> Work item A
Answer these questions from the passage on the Ford Parklane:
(i) Which Ford wagon supplied the Parklane's bodyshell?
(ii) What did the 4-way front power seat option cost?
(iii) What was the Parklane's standard engine?
> Work item B
Proceed with the passage on the Ford Parklane, writing on from its last sentence.

> Text segment
▶

The Parklane is a two-door station wagon, sharing its bodyshell with the Ford Ranch Wagon. (By contrast, the rival Nomad shared very little with other Chevrolet wagons from the cowl back.) To distinguish the model line, the Parklane received the stainless-steel bodyside stripe of the Fairlane (otherwise reserved for three-row Country Sedans). While the roofline was shared directly with the Ranch Wagon, the B-pillar was trimmed in stainless steel (a design element loosely adapted from the Fairlane Crown Victoria).

The model line introduced several advanced features for the time, including a fully-carpeted interior (including the cargo area) and a privacy cover for the cargo area. As a $60 option, the Park Lane was offered with 4-way front power seats. In line with other Ford station wagons, the rear seat of the Park Lane folded completely flat, forming a single flat load surface.

The Parklane shared its powertrain offerings with other Ford station wagons. A 223 cubic-inch inline-6 was the standard engine, with a 292 cubic-inch V8 (shared with the Thunderbird) was offered as an option. The 11-inch drum brakes introduced for 1955 were fitted to the model line.

◀

> Dataset entries
▶

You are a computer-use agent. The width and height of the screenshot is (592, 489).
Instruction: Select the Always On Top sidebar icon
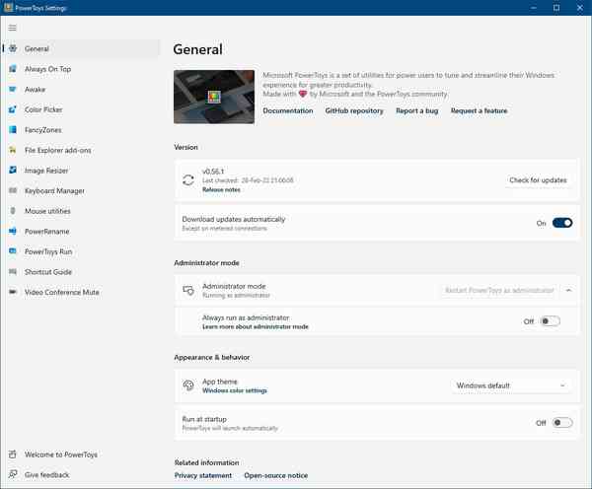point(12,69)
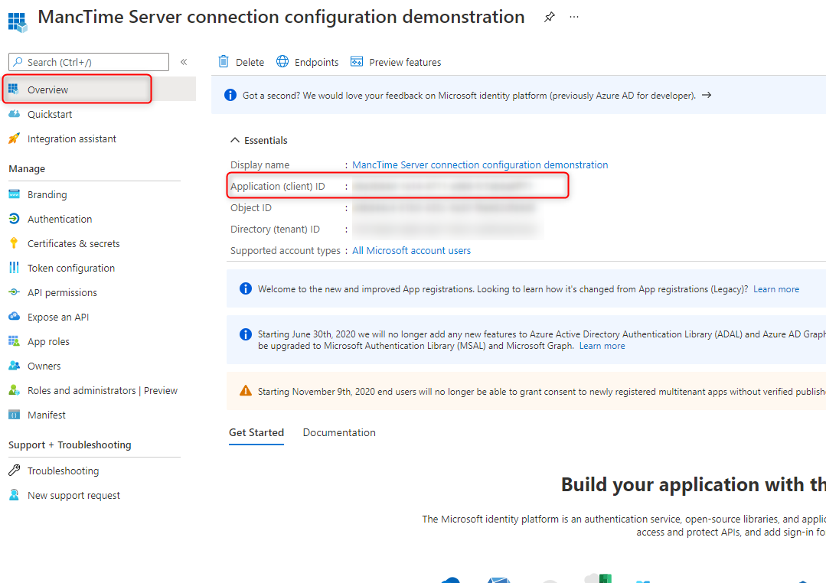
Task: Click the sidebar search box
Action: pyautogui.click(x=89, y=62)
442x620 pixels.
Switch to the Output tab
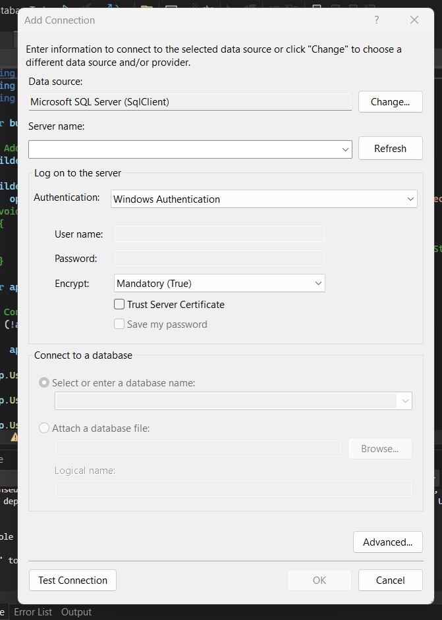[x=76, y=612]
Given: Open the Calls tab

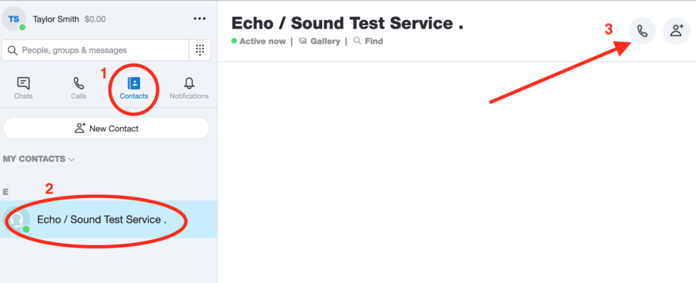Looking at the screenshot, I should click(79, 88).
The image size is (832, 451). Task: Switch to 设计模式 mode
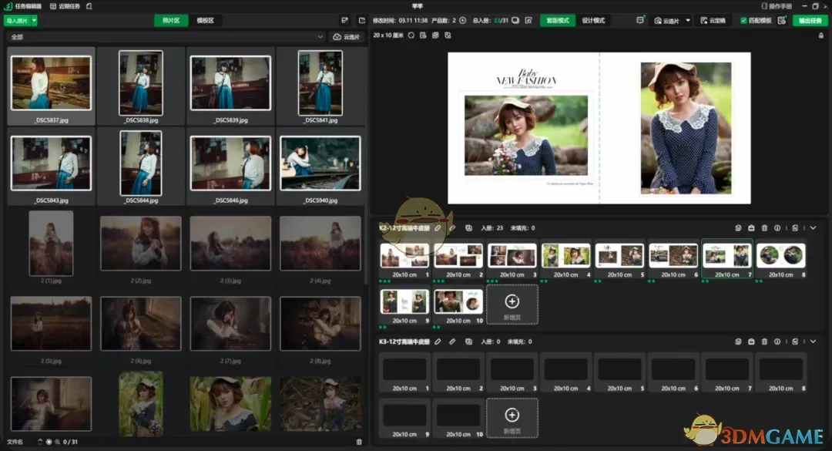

◀

> Final answer A
(i) The Ford Ranch Wagon
(ii) $60
(iii) A 223 cubic-inch inline-6

> Final answer B
== Epilogue ==
Although a 1957 Parklane prototype was assembled, Ford withdrew the model line after a single model year. Coinciding with the release of the 1957 Ford model family, Ford repackaged the Parklane as the Ford Del Rio. While similar in concept, the Del Rio was more closely integrated within the Ranch Wagon model range.

As the 1950s progressed, two-door station wagons began to fall out of favor; though offering the same passenger capacity as a four-door wagon, two-door station wagons restricted rear-seat passenger access. Purchased primarily for utilitarian use, the market segment of two-door station wagons saw little demand for high-feature vehicles (which appealed to families).

While more widely recognized than the Parklane (in part from its concept-car derived design), the Chevrolet Nomad was outsold by the Parklane by nearly two-to-one: 15,186 Parklanes were produced in comparison to 7,886 1956 Nomads.